── DATASET CONTENT ──

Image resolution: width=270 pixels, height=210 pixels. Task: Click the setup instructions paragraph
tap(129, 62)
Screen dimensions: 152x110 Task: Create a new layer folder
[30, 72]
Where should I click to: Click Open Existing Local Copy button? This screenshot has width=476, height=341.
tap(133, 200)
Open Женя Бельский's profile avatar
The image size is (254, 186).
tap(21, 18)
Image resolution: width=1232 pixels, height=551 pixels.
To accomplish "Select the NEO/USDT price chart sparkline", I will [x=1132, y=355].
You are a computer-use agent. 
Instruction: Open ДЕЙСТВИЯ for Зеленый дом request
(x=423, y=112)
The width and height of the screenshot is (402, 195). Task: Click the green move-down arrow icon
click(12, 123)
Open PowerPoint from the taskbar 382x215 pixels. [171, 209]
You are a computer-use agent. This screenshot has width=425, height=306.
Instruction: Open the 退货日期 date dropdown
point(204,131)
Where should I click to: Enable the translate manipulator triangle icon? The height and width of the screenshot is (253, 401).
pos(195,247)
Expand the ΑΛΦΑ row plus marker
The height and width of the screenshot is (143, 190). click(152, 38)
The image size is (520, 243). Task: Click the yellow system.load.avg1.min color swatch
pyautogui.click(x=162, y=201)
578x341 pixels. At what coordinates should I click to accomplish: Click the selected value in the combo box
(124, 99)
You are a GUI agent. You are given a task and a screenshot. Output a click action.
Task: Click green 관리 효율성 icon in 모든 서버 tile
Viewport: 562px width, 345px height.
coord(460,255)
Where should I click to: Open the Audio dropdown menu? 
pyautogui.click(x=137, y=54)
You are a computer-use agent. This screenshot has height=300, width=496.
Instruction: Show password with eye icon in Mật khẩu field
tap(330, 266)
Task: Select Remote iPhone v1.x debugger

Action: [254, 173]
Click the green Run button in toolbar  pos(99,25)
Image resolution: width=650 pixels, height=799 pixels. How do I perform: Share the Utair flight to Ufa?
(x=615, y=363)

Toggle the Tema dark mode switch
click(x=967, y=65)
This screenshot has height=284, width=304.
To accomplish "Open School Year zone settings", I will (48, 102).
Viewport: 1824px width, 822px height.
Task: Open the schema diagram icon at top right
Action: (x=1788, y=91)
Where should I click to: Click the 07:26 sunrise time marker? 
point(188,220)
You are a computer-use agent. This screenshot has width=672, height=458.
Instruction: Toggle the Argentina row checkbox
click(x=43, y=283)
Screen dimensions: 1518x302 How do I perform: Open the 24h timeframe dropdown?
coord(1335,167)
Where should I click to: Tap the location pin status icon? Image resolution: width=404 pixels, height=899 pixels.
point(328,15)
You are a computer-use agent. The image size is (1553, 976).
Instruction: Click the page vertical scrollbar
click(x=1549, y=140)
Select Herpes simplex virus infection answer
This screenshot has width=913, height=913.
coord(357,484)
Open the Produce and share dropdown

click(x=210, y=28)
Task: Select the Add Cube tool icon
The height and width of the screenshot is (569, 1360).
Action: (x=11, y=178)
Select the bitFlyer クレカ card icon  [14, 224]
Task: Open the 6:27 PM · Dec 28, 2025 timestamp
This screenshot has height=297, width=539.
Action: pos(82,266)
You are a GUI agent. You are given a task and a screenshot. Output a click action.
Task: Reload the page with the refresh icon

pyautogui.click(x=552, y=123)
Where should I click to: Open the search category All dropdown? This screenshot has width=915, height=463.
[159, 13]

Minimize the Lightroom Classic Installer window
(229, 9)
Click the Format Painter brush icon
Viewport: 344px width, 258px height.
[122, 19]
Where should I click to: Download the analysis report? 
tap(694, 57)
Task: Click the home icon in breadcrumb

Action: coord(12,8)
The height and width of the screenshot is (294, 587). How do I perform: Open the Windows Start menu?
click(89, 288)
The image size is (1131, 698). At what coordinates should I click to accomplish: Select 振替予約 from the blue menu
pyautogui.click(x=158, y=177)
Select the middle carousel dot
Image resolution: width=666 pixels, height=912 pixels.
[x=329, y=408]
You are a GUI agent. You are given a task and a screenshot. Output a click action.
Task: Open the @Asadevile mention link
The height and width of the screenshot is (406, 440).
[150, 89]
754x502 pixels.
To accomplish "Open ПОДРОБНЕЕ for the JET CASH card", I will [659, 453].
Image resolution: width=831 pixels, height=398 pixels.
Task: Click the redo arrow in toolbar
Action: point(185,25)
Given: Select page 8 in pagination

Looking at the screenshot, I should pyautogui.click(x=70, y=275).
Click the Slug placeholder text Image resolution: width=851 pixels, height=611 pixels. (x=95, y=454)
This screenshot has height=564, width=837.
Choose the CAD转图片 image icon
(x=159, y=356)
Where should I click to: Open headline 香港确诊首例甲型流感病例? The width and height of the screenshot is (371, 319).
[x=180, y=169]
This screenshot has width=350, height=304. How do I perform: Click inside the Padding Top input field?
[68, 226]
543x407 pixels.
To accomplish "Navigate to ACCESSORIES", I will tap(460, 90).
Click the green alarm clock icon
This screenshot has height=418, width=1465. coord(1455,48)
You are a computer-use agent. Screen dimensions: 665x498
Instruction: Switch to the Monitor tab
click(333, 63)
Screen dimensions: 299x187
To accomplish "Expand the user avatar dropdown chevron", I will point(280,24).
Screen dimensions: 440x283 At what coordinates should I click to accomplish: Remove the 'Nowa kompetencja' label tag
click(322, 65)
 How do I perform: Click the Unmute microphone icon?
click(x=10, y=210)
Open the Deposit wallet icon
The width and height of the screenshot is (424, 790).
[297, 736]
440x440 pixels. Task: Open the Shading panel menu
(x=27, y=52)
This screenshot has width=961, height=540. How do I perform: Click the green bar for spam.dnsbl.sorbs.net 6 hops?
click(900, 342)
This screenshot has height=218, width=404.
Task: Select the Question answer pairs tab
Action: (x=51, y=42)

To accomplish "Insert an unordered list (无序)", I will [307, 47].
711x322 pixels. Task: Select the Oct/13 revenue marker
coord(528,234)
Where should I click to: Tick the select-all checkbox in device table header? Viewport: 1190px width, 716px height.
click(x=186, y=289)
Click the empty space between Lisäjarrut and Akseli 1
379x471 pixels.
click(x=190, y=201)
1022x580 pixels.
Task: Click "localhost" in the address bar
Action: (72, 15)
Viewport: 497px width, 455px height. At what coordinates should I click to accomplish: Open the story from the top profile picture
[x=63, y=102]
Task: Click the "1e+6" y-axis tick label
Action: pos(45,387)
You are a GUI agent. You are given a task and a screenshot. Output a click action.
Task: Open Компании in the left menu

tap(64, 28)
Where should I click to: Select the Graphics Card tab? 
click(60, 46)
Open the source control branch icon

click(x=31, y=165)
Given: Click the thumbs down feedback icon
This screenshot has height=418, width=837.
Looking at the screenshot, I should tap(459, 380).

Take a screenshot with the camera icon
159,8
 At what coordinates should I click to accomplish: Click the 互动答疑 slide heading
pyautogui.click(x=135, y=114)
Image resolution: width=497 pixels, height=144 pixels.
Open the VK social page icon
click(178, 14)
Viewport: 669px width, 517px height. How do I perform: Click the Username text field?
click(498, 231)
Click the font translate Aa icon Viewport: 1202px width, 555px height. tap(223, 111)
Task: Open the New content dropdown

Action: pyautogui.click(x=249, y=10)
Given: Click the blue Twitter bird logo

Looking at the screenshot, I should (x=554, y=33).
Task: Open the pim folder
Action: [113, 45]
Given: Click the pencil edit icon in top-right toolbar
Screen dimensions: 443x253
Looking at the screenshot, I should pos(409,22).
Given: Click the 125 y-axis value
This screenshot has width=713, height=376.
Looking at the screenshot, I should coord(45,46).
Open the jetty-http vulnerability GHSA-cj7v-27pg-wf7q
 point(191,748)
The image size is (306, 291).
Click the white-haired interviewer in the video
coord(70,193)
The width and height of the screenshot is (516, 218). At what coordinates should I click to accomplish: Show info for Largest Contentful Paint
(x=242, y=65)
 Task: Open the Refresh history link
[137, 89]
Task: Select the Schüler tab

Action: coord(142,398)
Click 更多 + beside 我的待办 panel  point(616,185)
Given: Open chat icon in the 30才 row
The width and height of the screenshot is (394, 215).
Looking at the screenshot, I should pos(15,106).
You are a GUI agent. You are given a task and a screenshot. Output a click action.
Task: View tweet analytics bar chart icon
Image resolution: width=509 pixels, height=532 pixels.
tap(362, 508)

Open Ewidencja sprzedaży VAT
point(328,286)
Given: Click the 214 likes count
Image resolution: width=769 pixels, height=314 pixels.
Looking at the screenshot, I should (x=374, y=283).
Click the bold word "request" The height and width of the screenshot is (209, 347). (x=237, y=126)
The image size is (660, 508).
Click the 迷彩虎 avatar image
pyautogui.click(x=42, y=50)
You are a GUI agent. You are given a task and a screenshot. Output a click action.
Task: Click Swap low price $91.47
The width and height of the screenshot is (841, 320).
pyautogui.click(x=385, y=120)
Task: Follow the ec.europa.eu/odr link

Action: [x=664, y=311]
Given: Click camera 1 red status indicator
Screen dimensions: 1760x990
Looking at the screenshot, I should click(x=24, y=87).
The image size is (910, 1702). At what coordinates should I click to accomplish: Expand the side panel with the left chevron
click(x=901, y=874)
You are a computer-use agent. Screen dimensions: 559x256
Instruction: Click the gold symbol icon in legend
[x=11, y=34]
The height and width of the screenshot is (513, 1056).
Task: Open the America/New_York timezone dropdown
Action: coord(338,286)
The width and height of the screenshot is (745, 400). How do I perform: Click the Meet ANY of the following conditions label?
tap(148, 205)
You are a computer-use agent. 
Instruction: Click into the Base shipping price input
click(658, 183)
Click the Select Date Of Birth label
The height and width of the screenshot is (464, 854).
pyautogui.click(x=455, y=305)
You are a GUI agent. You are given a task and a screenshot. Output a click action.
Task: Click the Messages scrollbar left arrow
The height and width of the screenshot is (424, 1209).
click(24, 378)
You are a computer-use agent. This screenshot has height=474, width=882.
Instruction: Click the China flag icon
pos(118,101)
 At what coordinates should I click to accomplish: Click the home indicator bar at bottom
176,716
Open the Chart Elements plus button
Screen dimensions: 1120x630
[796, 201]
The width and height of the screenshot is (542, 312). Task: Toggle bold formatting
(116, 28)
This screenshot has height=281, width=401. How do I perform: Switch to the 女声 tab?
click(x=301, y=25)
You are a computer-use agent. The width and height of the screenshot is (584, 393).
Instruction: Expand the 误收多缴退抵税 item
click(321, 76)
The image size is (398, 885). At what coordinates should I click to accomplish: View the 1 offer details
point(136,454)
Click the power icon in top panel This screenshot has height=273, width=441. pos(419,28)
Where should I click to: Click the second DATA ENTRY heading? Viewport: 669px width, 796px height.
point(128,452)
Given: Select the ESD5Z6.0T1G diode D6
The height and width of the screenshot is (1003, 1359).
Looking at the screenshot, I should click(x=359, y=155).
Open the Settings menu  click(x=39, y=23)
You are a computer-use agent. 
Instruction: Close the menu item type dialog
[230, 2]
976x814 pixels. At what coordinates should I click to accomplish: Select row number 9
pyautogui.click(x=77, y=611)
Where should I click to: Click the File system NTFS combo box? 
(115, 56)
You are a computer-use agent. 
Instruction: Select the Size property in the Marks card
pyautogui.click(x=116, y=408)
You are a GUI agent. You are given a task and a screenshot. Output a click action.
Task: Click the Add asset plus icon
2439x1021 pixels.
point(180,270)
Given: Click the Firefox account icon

───

In the records above, find each line with the string "computer" and list it.

PROBLEM SOLUTION ->
You are a computer-use agent. 
You are a computer-use agent. This screenshot has width=425, height=306.
You are a computer-use agent. This screenshot has height=300, width=496.
You are a computer-use agent. This screenshot has width=672, height=458.
You are a computer-use agent. The image size is (1553, 976).
You are a computer-use agent. Screen dimensions: 665x498
You are a computer-use agent. Screen dimensions: 559x256
You are a computer-use agent. 
You are a computer-use agent. This screenshot has height=474, width=882.
You are a computer-use agent. The width and height of the screenshot is (584, 393).
You are a computer-use agent. 
You are a computer-use agent. 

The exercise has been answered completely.